— Qué se pide —
a – Indica si cada afirmación coincide con el texto sobre el agro y la tecnología en la Argentina. Responde sí o no y copia las palabras del texto que lo deciden. (i) Los índices educativos de la Argentina son más bajos que los de la región. (ii) El asesor técnico de la visita en Israel era un judío askenazí de unos 60 años. (iii) Hoy el acceso al conocimiento tiene muchas restricciones.
b – Contesta estas preguntas sobre el texto del agro y la tecnología en la Argentina:
(i) ¿Qué es el agtech?
(ii) ¿Qué tipo de fábrica se visitó en Israel?
(iii) ¿Qué reciben los emprendedores del ecosistema de instituciones y personas?
c – Sigue escribiendo el texto sobre el agro y la tecnología en la Argentina a partir de su última oración.

Talento tampoco falta. A pesar de la declinación de la calidad educativa, los índices de la Argentina siguen siendo superiores a los de la región. En el agro, en la tecnología y en el mundo científico se cuenta con una gran cantidad de profesionales vinculados globalmente. Paralelamente, existen muchos profesionales en esos ámbitos distribuidos por el mundo dispuestos a colaborar con quienes deseen emprender.
Aquí está la oportunidad para traer muchos de los dólares que el país necesita, por un lado, y de generar empleos de calidad que permitan el desarrollo de las personas y sus comunidades, por el otro.
Basados en la experiencia de la siembra directa y la eficiencia en el uso de insumos y maquinaria logrado por los profesionales, el agro tiene con qué liderar el camino de la producción global hacia mejores prácticas. Gracias a las herramientas digitales, el acceso al conocimiento hoy casi no tiene restricciones.
Hay un ecosistema de instituciones y personas que dan contención, mentoreo y relacionamiento a emprendedores.
En este mundo de la bioeconomía, el agtech es el espacio de soluciones tecnológicas para el agro. Es el nexo entre quienes gestionan los procesos de fotosíntesis y los consumidores con las nuevas demandas. Por esta razón, el agtech tiene la oportunidad de aportar algo que está faltando en nuestra sociedad: articularnos, alineando los intereses de los diversos actores.
¿A qué se hace referencia? Permítanme relatar una vivencia. En un viaje por Israel, visitando una fábrica de invernáculos junto a un asesor técnico que el gobierno proveía, un judío askenazí de unos 60 años, llega el dueño, que por su vestimenta y fisonomía era indudablemente un árabe. Entonces, se dio una situación que podría repetirse en cualquier fábrica de nuestro país un lunes luego de un River-Boca (o el clásico que quieran). Asesor y dueño, al encontrarse, se abrazaron en una danza rodeada por chanzas, pellizcones de barriga y gritos cómplices, amplificados por la fonética de estos idiomas donde la “J” hace que cueste distinguir entre gritos de pelea y gritos de cariño.

(Entradas para ubicar texto y elementos)
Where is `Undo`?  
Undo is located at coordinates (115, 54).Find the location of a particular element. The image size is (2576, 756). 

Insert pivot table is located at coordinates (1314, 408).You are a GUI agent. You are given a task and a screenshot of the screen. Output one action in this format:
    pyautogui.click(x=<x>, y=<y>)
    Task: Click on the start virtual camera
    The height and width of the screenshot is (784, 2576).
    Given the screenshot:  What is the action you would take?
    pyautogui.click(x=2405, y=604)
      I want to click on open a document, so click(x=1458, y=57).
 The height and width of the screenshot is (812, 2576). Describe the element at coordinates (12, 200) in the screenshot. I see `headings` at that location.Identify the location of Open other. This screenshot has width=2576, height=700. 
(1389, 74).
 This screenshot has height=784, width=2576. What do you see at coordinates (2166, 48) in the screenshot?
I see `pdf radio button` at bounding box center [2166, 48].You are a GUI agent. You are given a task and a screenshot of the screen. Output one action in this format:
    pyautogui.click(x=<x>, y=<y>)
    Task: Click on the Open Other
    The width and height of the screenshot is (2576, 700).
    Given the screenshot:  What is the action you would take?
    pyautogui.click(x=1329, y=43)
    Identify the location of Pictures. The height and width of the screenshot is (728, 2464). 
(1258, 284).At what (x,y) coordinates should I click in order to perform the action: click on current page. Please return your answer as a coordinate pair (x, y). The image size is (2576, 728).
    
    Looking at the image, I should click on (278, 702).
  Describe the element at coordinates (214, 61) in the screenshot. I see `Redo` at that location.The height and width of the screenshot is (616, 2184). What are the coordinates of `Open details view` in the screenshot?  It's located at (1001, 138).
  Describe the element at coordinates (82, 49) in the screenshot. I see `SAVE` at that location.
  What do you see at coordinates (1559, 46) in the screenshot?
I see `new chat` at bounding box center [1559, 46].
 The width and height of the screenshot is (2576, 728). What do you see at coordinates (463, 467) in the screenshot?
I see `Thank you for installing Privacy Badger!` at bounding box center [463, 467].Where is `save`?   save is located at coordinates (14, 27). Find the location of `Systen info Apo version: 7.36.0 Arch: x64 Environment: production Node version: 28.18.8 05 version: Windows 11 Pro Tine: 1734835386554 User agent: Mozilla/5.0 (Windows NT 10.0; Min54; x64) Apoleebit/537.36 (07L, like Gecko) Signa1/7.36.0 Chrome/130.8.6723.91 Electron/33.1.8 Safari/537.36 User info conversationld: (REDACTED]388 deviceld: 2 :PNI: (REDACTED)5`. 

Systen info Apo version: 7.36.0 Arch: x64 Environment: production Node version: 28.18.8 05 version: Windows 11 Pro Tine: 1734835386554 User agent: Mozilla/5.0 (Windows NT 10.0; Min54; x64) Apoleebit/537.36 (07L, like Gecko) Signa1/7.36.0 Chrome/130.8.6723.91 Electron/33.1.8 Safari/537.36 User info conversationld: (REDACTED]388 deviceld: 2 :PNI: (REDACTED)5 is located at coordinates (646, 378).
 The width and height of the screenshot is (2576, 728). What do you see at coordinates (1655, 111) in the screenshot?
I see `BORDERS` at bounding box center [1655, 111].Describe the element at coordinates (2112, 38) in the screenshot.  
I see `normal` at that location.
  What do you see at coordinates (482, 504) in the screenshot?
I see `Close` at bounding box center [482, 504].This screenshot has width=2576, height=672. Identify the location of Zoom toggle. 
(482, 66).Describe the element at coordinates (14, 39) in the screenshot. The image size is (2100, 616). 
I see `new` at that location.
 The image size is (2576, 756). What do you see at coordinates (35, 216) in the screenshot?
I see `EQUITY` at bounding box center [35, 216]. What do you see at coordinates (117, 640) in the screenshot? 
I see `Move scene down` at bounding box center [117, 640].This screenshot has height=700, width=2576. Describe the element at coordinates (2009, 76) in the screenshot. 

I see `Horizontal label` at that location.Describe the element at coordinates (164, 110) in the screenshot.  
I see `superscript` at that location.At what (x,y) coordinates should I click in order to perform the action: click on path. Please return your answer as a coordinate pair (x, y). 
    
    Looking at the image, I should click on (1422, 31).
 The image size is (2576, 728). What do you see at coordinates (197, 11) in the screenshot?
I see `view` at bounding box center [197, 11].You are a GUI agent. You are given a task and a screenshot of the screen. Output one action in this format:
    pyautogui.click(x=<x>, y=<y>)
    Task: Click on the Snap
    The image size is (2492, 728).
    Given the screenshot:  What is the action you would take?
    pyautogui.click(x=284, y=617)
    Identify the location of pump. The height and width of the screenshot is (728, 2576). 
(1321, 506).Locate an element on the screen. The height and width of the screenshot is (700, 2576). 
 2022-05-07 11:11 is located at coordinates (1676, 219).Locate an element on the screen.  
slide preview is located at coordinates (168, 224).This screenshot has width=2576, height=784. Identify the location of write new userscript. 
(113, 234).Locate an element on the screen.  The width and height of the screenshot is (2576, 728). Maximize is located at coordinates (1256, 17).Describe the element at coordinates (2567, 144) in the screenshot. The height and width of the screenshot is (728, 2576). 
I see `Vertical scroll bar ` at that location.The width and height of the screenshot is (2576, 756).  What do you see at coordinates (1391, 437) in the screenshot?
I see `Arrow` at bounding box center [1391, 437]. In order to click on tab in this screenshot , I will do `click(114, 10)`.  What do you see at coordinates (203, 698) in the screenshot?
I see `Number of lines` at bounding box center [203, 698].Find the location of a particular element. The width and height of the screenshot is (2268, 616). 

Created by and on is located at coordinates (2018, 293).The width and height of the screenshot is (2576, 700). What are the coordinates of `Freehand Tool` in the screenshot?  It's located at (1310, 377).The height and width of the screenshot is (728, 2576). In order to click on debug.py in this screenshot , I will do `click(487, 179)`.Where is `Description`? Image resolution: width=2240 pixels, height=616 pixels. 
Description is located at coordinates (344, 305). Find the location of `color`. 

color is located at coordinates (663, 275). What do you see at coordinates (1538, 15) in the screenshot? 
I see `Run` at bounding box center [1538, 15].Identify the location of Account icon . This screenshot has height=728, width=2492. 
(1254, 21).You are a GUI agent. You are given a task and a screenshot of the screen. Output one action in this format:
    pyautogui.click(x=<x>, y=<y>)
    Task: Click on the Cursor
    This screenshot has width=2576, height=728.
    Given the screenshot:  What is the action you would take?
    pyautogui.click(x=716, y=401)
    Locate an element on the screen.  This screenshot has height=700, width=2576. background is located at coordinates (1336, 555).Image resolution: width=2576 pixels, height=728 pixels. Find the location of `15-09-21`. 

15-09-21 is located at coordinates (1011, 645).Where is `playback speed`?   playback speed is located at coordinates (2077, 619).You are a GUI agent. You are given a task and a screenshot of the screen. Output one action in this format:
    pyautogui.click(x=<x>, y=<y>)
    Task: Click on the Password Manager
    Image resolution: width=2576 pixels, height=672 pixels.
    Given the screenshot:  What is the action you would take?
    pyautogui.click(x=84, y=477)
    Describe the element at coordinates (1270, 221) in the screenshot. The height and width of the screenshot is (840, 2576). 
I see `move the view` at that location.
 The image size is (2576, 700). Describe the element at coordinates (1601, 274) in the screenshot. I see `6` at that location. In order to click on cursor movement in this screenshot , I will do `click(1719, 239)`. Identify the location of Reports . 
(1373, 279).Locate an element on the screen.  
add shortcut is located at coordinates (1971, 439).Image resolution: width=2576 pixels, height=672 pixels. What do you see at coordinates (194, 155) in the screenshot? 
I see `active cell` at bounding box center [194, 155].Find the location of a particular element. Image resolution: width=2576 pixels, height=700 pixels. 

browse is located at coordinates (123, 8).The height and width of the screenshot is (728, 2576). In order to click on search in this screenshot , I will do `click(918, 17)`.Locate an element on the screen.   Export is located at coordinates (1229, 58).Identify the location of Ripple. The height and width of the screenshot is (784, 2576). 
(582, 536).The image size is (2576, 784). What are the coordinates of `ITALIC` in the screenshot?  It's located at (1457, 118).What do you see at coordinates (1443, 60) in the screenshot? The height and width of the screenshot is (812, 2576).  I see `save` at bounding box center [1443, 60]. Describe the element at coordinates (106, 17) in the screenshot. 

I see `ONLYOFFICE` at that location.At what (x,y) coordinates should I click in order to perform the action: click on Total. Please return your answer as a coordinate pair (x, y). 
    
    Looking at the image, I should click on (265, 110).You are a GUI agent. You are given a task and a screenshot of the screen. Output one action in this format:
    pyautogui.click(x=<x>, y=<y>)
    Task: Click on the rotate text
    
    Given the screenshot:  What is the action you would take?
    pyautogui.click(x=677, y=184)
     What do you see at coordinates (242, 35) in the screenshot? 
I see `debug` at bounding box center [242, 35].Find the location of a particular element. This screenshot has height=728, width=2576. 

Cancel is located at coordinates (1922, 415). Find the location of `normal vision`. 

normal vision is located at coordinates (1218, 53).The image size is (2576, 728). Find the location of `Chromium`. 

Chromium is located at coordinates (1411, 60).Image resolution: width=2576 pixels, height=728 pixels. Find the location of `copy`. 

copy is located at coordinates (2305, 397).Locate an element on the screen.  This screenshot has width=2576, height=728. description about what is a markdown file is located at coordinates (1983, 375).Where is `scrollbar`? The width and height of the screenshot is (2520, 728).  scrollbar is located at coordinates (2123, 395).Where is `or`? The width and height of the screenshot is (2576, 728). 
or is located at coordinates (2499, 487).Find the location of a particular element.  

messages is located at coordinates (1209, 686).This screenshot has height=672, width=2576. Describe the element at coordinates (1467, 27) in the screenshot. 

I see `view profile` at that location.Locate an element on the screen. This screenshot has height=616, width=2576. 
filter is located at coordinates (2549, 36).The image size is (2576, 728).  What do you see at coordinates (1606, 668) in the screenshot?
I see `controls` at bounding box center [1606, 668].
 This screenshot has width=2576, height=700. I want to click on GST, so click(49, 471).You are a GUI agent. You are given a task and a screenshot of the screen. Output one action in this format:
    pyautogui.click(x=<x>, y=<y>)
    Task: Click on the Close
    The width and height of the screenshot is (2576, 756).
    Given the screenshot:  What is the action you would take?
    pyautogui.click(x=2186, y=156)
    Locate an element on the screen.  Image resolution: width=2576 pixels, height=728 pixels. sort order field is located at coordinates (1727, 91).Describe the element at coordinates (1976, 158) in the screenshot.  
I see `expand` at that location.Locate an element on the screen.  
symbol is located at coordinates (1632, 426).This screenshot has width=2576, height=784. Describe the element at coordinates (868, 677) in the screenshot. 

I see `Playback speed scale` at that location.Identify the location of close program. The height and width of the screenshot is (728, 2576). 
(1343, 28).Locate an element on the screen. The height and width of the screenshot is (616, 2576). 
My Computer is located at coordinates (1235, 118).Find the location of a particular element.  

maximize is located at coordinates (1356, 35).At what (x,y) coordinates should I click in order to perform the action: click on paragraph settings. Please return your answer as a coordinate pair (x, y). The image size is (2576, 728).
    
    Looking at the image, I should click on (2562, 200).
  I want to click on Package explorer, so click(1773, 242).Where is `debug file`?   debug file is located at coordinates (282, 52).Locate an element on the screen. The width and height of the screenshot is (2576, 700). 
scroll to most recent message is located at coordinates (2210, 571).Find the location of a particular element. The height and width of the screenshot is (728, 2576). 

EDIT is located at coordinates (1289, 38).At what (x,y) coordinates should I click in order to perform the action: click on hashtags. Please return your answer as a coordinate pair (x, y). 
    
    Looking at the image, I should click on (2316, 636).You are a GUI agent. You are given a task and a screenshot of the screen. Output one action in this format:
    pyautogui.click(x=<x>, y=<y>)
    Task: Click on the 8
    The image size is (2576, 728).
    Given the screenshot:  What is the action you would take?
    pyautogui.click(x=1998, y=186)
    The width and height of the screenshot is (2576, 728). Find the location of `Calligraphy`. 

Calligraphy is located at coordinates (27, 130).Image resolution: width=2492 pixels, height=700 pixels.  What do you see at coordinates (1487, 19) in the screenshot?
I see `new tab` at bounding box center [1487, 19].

— Respuestas —
a –
(i) No: «los índices de la Argentina siguen siendo superiores a los de la región».
(ii) Sí: «un judío askenazí de unos 60 años».
(iii) No: «el acceso al conocimiento hoy casi no tiene restricciones».

b –
(i) El espacio de soluciones tecnológicas para el agro.
(ii) Una fábrica de invernáculos.
(iii) Contención, mentoreo y relacionamiento.

c –
Asombrado con la situación le pregunté al asesor:
- “Sergio, no entiendo lo que acabo de ver. Árabes y judíos, ¿no se odian? “. Detuvo su caminata en el descanso de la escalera y me dijo:
- “Eso es lo que buscan políticos o religiosos para gestionar sus cuotas de poder.” Y continuó:
- “En esta empresa tenemos que fabricar 1200 hectáreas de invernáculos para llevar a Etiopía. ¿Pensás que tenemos tiempo de pelearnos?”
De la misma manera que en esta historia, la búsqueda de soluciones a los grandes problemas del mundo requieren de lo mejor del campo y de la ciudad. Para ello, como enseñaba el profesor de la escuela de negocios al inicio del artículo, es necesario ampliar la mirada y complementarse con otras disciplinas. De eso se trata alinearnos. En este sentido, estoy convencido de que el agtech está llamado a ser la clave de bóveda y por eso puede afirmarse que este espacio tiene la posibilidad de valer tanto o más que 1200 hectáreas de invernáculos.